I am a fourth-year Ph.D. candidate in the Cell Biology, Genetics, and Molecular Medicine discipline of the Integrated Biomedical Sciences program.
However, my journey in UT Health starts in 2016 when I joined in as a master’s student in Cell Systems and Anatomy program. I chose to build my biomedical research career at UT Health because of the cutting-edge mitochondrial research conducted. And I received my training from Dr. Yidong Bai, a pioneer in mitochondrial research and a wonderful mentor, one could ask.
I studied Leber’s Hereditary Optic Neuropathy (LHON), a mitochondrial neurological disease affecting retinal ganglion cells (RGCs) caused by a mutation in mitochondrial DNA encoding respiratory complex I subunit. My goal was to develop a relevant cell model system to study the pathogenesis of LHON using induced Pluripotent Stem Cells (iPSCs) technology. iPSCs is the most powerful technology our generation has seen where we can “erase the skin cell’s previous history and return it to an embryonic state, from which it can become not just a skin cell again, but any cell in the body.” The quote is from Alice Park from her book The Stem Cell where she elegantly explains iPS cells.
During my time as a master’s student, I had a breath-taking moment when I glanced at the pristine iPSC clone, which I had reprogrammed from the LHON patient’s fibroblast.
I submitted a mesmerizing micrograph of iPSCs to the Briscoe Library Research Photography Competition in 2020 titled “When Your Cells Can Reborn Again!” and the iPSC clone won second place, hanging proudly on the wall of Briscoe Library. I am truly blessed to be able to conduct such extraordinary work.
For my thesis, I presented a method I acquired from stem cell research to differentiate iPSCs toward RGCs. My first author paper titled “Creating Cell Model 2.0 for Pathogenic Mitochondrial DNA Mutation: iPSC Approach for LHON Mutation” got accepted at “Methods in Molecular Biology” which details methods to differentiate primary cells to iPSCs and towards RGCs with the goal to enable studies to understand the LHON pathogenesis.

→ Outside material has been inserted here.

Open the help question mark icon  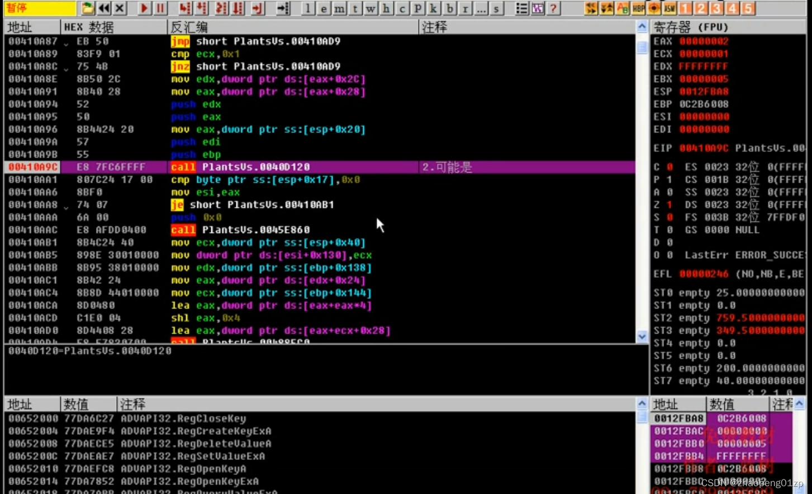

Now, as a Ph.D. student, I continue to study how mitochondrial dysfunction contributes to kidney failure in the Center for Renal Precision Medicine led by the leader in the field of precision medicine and a pioneer in mitochondrial research, Dr. Kumar Sharma. I employ metabolomics technology to identify any changes in the mitochondrial metabolites that may be involved in the pathophysiological pathway for kidney disease progression.
I have been in an extraordinary position to have found my love for mitochondria research from early on in my career. My biomedical research journey first started in Dr Lee Ann MacMillan-Crow’s laboratory at the University of Arkansas for Medical Sciences. Having such a trailblazer in mitochondrial research as my coach, she instilled a passion for this topic in me. And I am continuing my journey to become a mitochondrial research scientist here at UT Health San Antonio.
I am blessed to have mitochondrial research pioneers as my mentors who teach me to think critically and, most importantly, to have a vision forward in the field of mitochondrial research. I hope that I am able to contribute further to our understanding of mitochondria in human disease.